ベラルーシ政府当局は14日、ロシアから大挙移動を続けてきたワグネルが、ベラルーシ軍部隊と合流、軍事訓練を開始した模様を映像で公開した。それを裏付けるように、ベラルーシの独立系軍事監視団体「ガユン」も15日、ベラルーシ東部モギリョフ州オシポビチ近郊の軍事キャンプに、ワグネルの部隊とみられる約60台の車列が到着したと発表、いよいよベラルーシ国内でのワグネルの活動が本格化してきたように見える。
「プリゴジン氏の乱を収めるため、ルカシェンコ大統領がプーチン氏に提示した条件の一つが、捜査終結とワグネル戦闘員のベラルーシへの出国。ただ一部報道によれば、反乱に参加した戦闘員のなかには退役した兵士も多く、さらに8月まで休暇を取り身の振り方を模索している者も少なくないため、今回ベラルーシ入りした戦闘員の多くはアフリカで活動していた部隊だとしています。そして部隊を率いているのが、ワグネルの新たなトップと目される、ワグネル幹部のアンドレイ・トロシェフ氏だと伝えられています」(ロシアウォッチャー)
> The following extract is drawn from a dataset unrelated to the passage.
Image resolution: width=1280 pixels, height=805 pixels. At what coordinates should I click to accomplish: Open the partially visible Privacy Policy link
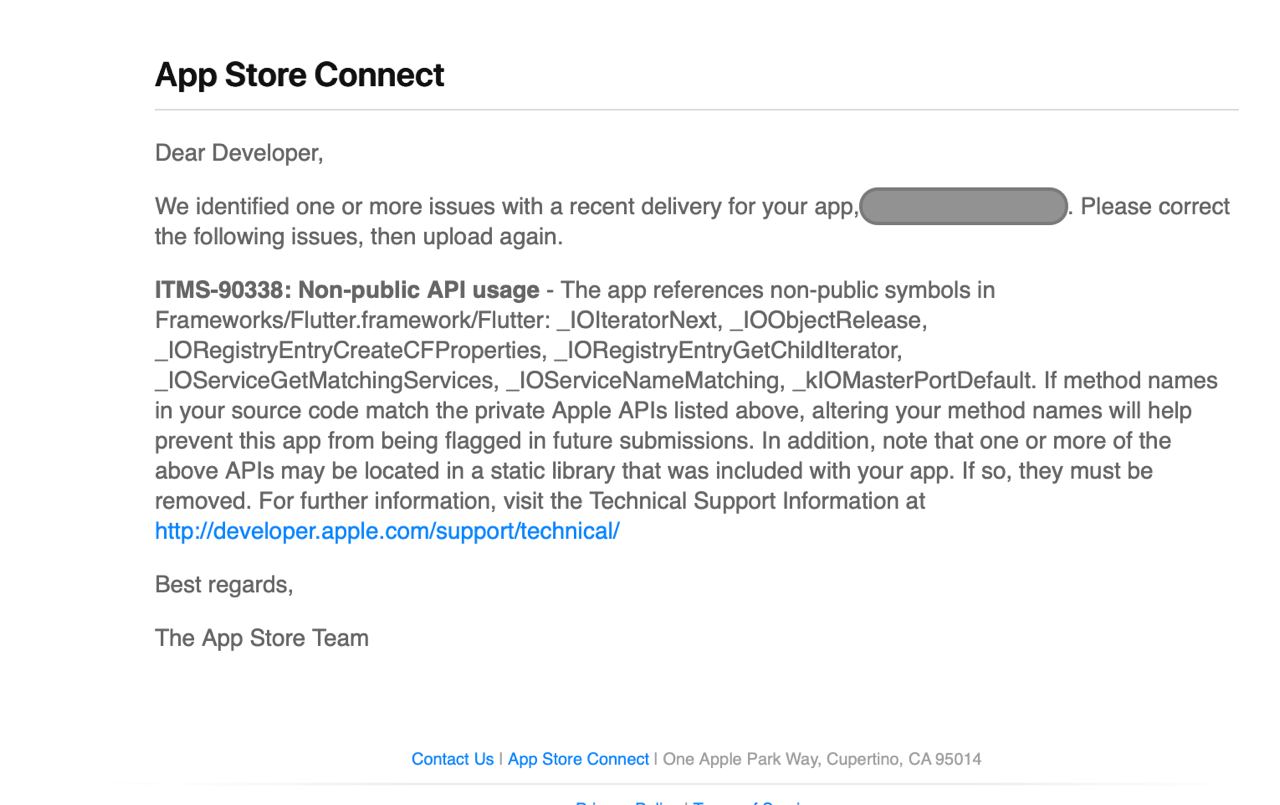(626, 802)
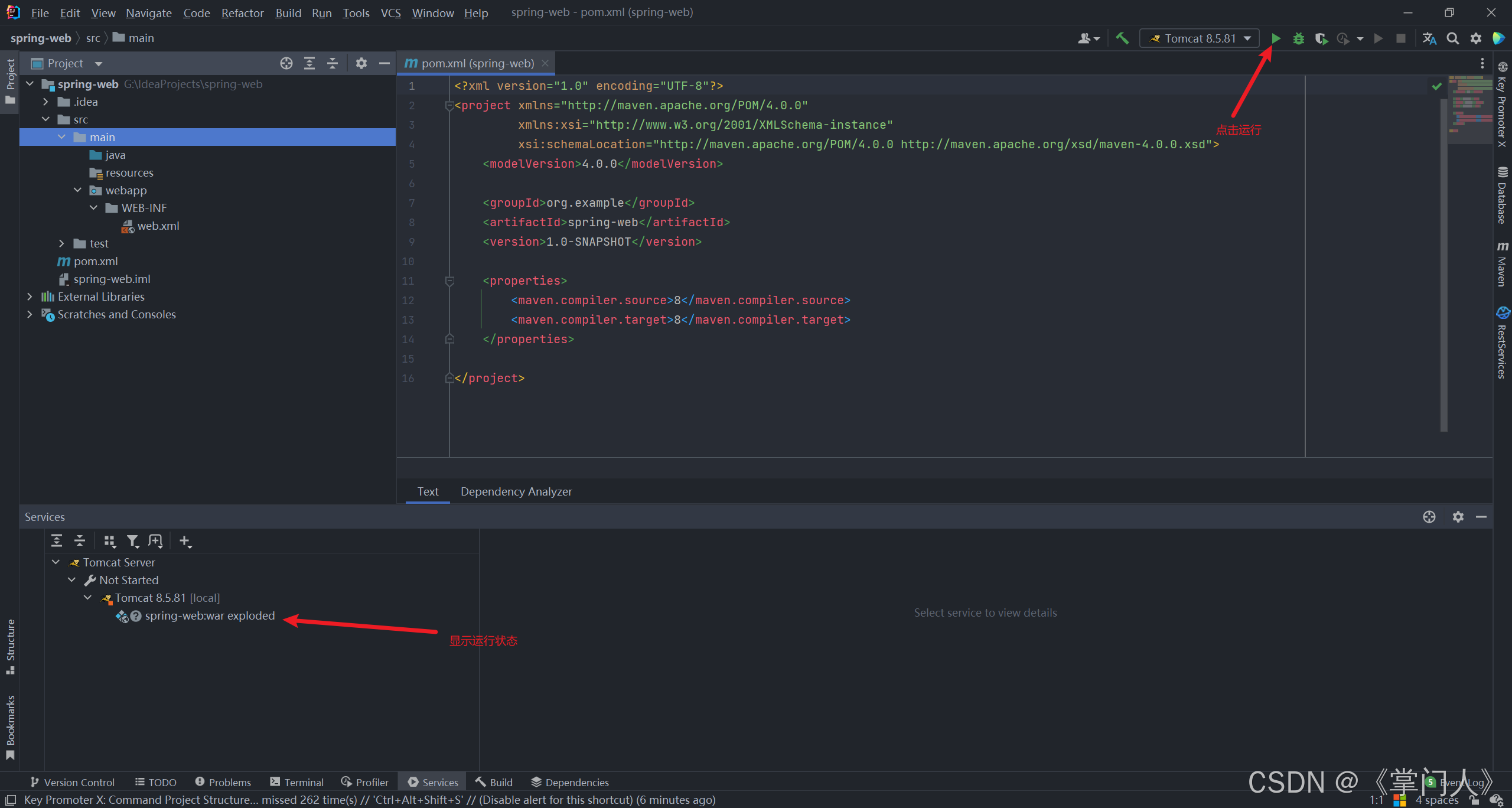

先月29日の「ワグネルの乱」直後、プーチン氏はプリゴジン氏を含むワグネル司令官ら35人とクレムリン内で会談したとされるが、その際プーチン氏がプリゴジン氏に代わる次の代表候補として挙げたのが、露軍の退役軍事であるこのトロシェフ氏だったと、米CNNは報じている。
「露有力紙『コメルサント』の記事によれば、プーチン氏は改めて『ロシアに民間軍事会社は存在しない』と語り、今後ワグネルが活動するためには国防省か治安機関の傘下に入らなければならない、と提案したといいます。ワグネル存続のため、司令官たちはやむなくこの提案を飲んだといいますが、プリゴジン氏だけは首を縦に振らなかったとか。政府筋の情報なのでどこまで信憑性があるかわかりませんが、ロシアとしてもウクライナ戦争を継続させる上では経験豊富なワグネル部隊は手放したくない存在。プリゴジン氏抜きでも利用したいという思惑があることは間違いないでしょう」(同)
その一方、元米陸軍大将のロバート・エイブラムス氏は、この「プーチン‐プリゴジン会談」自体が嘘であり、ロシア政府のでっち上げだと断言して波紋を広げている。エイブラムス氏はABCニュース・ライブに出演して、こう発言した。
「プリゴジンは身を隠すか、投獄されるか、何らかの処分を受けることになると思うが、二度と彼を見ることはないだろう。すでに死んでいるかもしれないし、もし生きているとしてもどこかの刑務所だ」
ロシアウォッチャーが、この発言に重ねる。
「確かにエイブラムス氏が指摘するように、会談の写真や映像は一切公開されていませんし、ロシアに戻った際に撮影されたという写真も、欠損しているはずの左手の薬指が映っていたことからガセ説が根強い。14日にはワグネル内のSNSでプリゴジン氏らしき男性がテント内のベッドに座っている12日付の画像が投稿されましたが、これも写真1枚だけで動画はありません。戦闘中には連日あれだけSNSに登場し、動画で情報発信していたプリゴジン氏が、無事なまま沈黙を守るとは思えない。動向が気になるばかりです」(同)
プリゴジン氏は生きているのか、はたまた…‥‥。